S’il est évidemment impossible de généraliser les enseignements tirés de cette étude limitée à deux classes, on constate que des droits sont concédés au texte du.de la lecteur.ice des élèves : leur activité fantasmatique, leur projection, leurs réactions psychoaffectives, leurs axiologies, etc., peuvent s’exprimer. Ces droits s’exercent toutefois sous le régime de la liberté surveillée, dans la mesure où ils n’empêchent pas les enseignantes d’atteindre leurs objectifs didactiques ni n’occultent le texte à enseigner.

Inévitable et dotée d’un évident potentiel heuristique, la coexistence dans la classe de ces différents textes du.de la lecteur.ice peut susciter, quand le jeu entre ces textes est trop marqué, des malentendus. Ainsi, pour ce qui concerne les OSS et leurs effets sur les fictionnalisations singulières, ils se heurtent aux résistances des enseignantes, d’une part parce qu’elles les soupçonnent de parasiter la réception du texte à enseigner, d’autre part (on peut du moins en formuler l’hypothèse), parce qu’elles se voient comme les dépositaires et les promotrices de la culture lettrée. Il est par ailleurs fort probable que cet ethnocentrisme lettré soit exacerbé par la présence dans les classes d’un enseignant-chercheur muni d’une caméra…

Or l’intégration des OSS dans le dispositif didactique élaboré pour l’étude d’une œuvre patrimoniale ne me parait pas empêcher, au contraire, d’enseigner aux élèves que tous les biens culturels n’ont pas la même valeur artistique et symbolique dans le champ social – en se gardant cependant de dévaloriser leurs pratiques culturelles et les objets qu’elles impliquent. En outre, la conception de scénarios didactiques qui intègrent les OSS générés par les œuvres patrimoniales permet de mieux les comprendre12 et d’en problématiser la lecture, d’engager et d’alimenter le processus interprétatif. Comme le propose Gérard Langlade à propos d’une autre œuvre patrimoniale et de ses adaptations filmiques, on peut « prendre appui sur la créativité des lectures cinématographiques » afin d’engager « une démarche réflexive de retour au texte non pas pour y trouver une vérité établie mais pour y chercher les origines des constructions fictionnelles des lectures » (Langlade 2013, 30).
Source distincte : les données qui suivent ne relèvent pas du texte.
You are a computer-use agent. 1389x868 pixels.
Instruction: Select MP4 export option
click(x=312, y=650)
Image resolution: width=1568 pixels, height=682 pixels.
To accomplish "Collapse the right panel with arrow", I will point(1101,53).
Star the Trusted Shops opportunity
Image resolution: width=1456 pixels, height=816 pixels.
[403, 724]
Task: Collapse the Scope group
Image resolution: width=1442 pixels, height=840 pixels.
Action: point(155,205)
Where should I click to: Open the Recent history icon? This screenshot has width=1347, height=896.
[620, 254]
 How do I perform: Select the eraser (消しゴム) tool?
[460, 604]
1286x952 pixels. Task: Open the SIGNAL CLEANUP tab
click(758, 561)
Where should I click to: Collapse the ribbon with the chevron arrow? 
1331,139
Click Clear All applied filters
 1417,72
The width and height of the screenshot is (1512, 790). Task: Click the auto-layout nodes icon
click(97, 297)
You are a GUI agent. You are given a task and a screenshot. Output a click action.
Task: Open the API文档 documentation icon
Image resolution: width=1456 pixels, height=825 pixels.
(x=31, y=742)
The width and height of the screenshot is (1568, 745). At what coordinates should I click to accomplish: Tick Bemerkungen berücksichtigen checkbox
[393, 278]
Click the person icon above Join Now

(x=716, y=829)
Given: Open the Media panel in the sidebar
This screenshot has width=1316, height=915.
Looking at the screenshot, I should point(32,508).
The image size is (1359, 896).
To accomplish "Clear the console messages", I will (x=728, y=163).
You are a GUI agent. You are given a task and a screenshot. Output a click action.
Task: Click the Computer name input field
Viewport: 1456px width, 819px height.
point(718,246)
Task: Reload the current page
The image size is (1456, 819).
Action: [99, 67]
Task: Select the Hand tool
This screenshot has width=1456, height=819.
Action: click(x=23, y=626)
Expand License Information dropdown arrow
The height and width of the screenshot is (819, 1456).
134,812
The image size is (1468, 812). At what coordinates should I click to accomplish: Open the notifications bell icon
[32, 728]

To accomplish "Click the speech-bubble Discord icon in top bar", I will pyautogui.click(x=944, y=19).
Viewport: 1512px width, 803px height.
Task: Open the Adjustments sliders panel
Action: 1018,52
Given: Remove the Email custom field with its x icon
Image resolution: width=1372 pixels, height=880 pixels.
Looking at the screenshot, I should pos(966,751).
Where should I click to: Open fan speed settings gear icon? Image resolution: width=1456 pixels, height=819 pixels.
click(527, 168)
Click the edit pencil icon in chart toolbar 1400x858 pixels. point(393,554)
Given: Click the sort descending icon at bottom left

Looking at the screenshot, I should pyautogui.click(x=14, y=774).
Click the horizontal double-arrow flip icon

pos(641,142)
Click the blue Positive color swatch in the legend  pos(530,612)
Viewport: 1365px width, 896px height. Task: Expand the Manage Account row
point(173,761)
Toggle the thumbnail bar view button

Enfin, ces produits culturels de consommation de masse, quelle que soit leur qualité et qu’on le veuille ou non, contribuent pour les enfants et les adolescents à la construction de soi (Rosier 2007, 8). Pédagogiquement et didactiquement, et peut-être également d’un point de vue éthique (Gennaï 2020), il est sans doute plus pertinent de tirer profit de ces OSS plutôt que de tenter en vain d’expulser Disney (en particulier) de la classe.

Annexes

1. Jeanne-Marie Leprince de Beaumont, La Belle et la Bête, Paris, Flammarion, « Étonnants classiques », p. 28-29.

Il était dix heures du matin quand il se leva le lendemain, et il fut bien surpris de trouver un habit fort propre à la place du sien, qui était tout gâté. « Assurément, dit-il, en lui-même, ce palais appartient à quelque bonne fée, qui a eu pitié de ma situation. » Il regarda par la fenêtre, et ne vit plus de neige, mais des berceaux de fleurs qui enchantaient la vue. Il rentra dans la grande salle où il avait soupé la veille, et vit une petite table où il y avait du chocolat. « Je vous remercie, madame la Fée, dit-il tout haut, d’avoir eu la bonté de penser à mon déjeuner. » Le bonhomme, après avoir pris son chocolat, sortit pour aller chercher son cheval, et, comme il passait sous un berceau de roses, il se souvint que la Belle lui en avait demandé une et cueillit une branche où il y en avait plusieurs. En même temps, il entendit un grand bruit, et vit venir à lui une bête si horrible, qu’il fut tout prêt de s’évanouir. « Vous êtes bien ingrat ! lui dit la bête d’une voix terrible ; je vous ai sauvé la vie en vous recevant dans mon château, et, pour ma peine, vous me volez mes roses, que j’aime mieux que toutes choses au monde ! Il faut mourir pour réparer cette faute ; je ne vous donne qu’un quart d’heure pour demander pardon à Dieu. » Le marchand se jeta à genoux, et dit à la bête, en joignant les mains : « Monseigneur, pardonnez-moi, je ne croyais pas vous offenser en cueillant une rose pour une de mes filles qui m’en avait demandé. — Je ne m’appelle point monseigneur, répondit le monstre, mais la Bête. Je n’aime point les compliments, moi, je veux qu’on dise ce que l’on pense ; ainsi, ne croyez pas me toucher par vos flatteries. Mais vous m’avez dit que vous aviez des filles ; je veux bien vous pardonner, à condition qu’une de vos filles vienne volontairement pour mourir à votre place. Ne me raisonnez pas ; partez ; et, si vos filles refusent de mourir pour vous, jurez que vous reviendrez dans trois mois. »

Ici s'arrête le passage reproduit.